Students playing cricket outside a private school

Private schooling is one of the most divisive social issues of our time, with privately schooled pupils accounting for 6.5% of all school children in the UK. As of 2011, five schools in England accounted for more Oxbridge entrants over three years than nearly 2,000 others collectively. Only a casual glance at the cabinet should be enough to convince even the hardiest pedant of the benefits to a private education. Privately schooled children are a small minority, yet they do disproportionately better than those in the state education system.
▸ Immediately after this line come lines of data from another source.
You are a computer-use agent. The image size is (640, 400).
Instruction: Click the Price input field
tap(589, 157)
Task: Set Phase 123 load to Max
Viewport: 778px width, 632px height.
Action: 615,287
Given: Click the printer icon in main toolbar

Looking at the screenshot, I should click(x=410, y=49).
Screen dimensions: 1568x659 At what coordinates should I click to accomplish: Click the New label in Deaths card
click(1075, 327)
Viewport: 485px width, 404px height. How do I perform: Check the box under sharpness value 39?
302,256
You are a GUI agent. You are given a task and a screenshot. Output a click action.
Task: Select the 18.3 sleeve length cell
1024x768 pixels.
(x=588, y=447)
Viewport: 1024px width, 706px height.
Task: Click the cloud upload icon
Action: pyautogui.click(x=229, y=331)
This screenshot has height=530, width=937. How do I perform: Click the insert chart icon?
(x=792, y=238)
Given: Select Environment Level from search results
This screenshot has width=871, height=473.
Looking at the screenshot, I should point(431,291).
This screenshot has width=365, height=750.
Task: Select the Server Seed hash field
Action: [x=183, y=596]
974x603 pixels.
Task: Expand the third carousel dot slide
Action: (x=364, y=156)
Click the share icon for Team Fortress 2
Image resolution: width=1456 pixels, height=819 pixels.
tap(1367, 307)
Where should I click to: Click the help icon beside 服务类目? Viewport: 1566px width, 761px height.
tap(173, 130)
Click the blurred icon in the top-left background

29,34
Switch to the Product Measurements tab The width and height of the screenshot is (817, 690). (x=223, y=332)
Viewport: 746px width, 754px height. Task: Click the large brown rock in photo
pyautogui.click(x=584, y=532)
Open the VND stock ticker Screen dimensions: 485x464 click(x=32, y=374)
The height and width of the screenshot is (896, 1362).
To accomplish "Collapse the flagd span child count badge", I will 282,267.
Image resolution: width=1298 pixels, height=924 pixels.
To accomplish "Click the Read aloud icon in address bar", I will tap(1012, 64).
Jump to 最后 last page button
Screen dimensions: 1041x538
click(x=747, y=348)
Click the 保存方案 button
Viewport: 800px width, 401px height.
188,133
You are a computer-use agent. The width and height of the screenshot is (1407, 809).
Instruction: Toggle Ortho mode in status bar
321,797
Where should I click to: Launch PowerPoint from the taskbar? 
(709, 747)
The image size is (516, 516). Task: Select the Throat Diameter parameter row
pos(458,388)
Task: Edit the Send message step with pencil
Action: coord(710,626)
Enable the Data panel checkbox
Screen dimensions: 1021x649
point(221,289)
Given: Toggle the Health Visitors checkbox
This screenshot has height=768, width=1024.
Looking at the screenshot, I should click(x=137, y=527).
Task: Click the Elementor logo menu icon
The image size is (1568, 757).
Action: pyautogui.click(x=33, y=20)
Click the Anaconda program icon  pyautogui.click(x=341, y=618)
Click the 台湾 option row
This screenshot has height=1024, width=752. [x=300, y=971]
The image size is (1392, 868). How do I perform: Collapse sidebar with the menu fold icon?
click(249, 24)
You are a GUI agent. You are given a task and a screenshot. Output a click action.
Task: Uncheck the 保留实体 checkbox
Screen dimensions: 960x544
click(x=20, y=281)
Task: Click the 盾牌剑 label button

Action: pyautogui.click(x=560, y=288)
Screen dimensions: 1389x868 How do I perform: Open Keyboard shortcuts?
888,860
This simple fact leads to one of the more popular criticisms levelled at private schooling, that it is both socially divisive and unfair and allows a parent’s wealth to determine their offspring’s life chances. It would obviously be better if everyone received the same standard of education, so the argument goes, private schools should be abolished. Problem is who would such a closure benefit? Closure may actually be to the detriment of students in both sectors, as closing private schools will force more students to join the state sector. It also ignores how polarised the state education system is; more competition for the best places will lead more children to go to bad schools.

As a society we need to increase social mobility and the route to mobility is education. Closing private schools enables teachers and parents alike to overlook the widespread failure of the state system which makes it incapable of competing effectively. It also solves nothing; if the real issue is equality of opportunity then the best state schools should also be closed. After all, they also present an ‘unfair’ advantage. It is much more uncomfortable to recognise that the reason most private schools exist is not as part of a wider conspiracy against the disadvantaged, but because much of the state’s provision is so inadequate.

We also need a cultural change, one that embraces more academic extracurricular activities. To move away from the sort of reverse snobbery that rejects proposals to set up debating societies in schools, as condemning state school pupils to receive a poor version of “what the posh kids get.” Debating societies are a good example of an initiative that potentially provides multiple benefits, including increased confidence, improved communication skills and the ability to present and counter arguments on the fly. Even better they are basically free, the only overhead is time.

If we want to tackle inequality and social division and live in society where our start in life is determined by the talents we were born with and not the wealth we were born in to, we need to improve our education system so that every school is able to achieve parity with the private sector. We need to accept that much of our state education system is poor, amply demonstrated by most parents’ reaction to the Ofsted classification ‘requires improvement.’ We need more teachers and smaller class sizes, but we also need better teachers with more rigorous training. Over the past decade there have been continuous allegations of grade inflation and lowering standards, despite massive investment in education. What is needed is cultural and systemic change. Until then private schools stay, as an ever present if uncomfortable reminder of how far we still have left to go.